Then, too, there is the fact that Test matches are played over four innings, which means, again, that the significance of individual contribution is further diluted. The emphasis in Test matches, therefore, is not for one person or two to step up and contribute, but for all the members of the team to stick together and pull in one direction for long enough, with more force, skill and perseverance than the other team.
What does it mean, then, when one talks of match-winning knocks in Test matches? If we were to construct a definition from the words themselves, it would seem that any innings that results in a team winning is a match-winning one. But in that case, every batsman in a Test-match winning team that has had an opportunity to bat can lay claims to having played a match-winning knock. After all, he has played an innings, and his team has won. Clearly, that won't do. So we come back to our question what exactly is a match-winning test innings?

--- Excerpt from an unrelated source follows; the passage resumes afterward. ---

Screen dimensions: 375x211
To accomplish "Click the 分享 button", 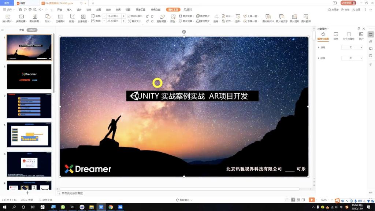I will coord(356,10).
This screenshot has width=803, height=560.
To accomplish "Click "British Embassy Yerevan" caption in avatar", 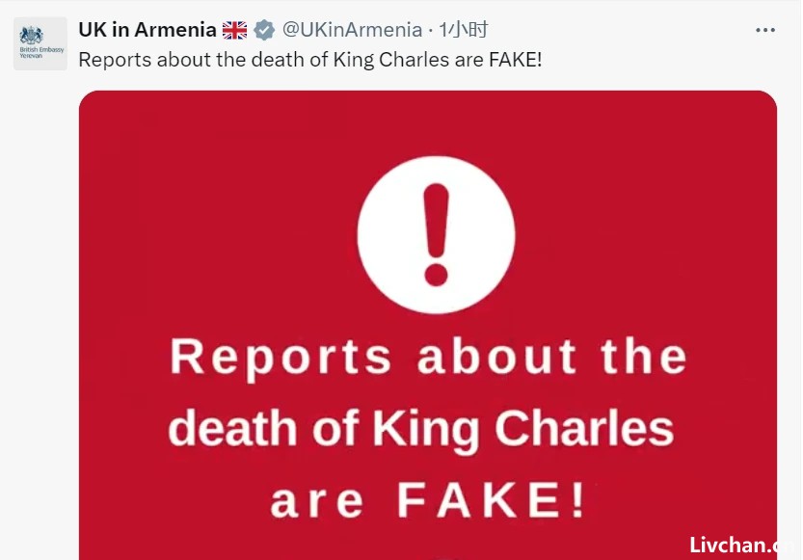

The answer to that is very much a matter of perception. It seems to me that most of the test match innings that we remember as as 'match-winning' are second innings knocks. Consider: Laxman's 281, Lara's 153, Gilchrist's masterclass against Pakistan in his second Test; all of them were undoubtedly great exhibitions of batting, and all of them were played in the second innings.
To be sure, it's not surprising in itself that we come to see second innings centuries as match-winning. Because the second innings immediately precedes victory (or as the case might be, defeat), it seems to us that what transpires in the second innings is in some way more responsible for the eventual result. So understandably, we ascribe importance to the second-innings century: so much so that, in test matches at least, a match-winning knock must be a second innings knock. In all of this, where is the poor first innings?
Surely, if batting in the second innings is harder in some parts of the world, the reverse is also true in some parts? Batting on a first morning at Lords or Headingley is surely as hard as batting at the Wankhede on a fifth day pitch? Also, if closing out a game with runs in the second innings is important, so is setting up the game with runs in the first innings? Some might even argue that if you had to resort to getting runs in the second innings, it means you didn't do enough in the first. It looks to me, then, that in Test matches at least, a 'match-winning' knock holds little or no meaning. Any and all runs your batsmen make, irrespective of when they make it in the first or the second innings, are valuable; and whether your team wins or not is up to your bowlers and fielders.
All runs made by a batsman are equally important in a Test match irrespective of when he makes them, then where is the question of whether a particular batsman has ever played an innings of substance when the team needs it? Is it fair to criticize a batsman for not being match-winning if (like Tendulkar and Lara) he's played most of his career in teams with little or no bowling fire-power? I think not.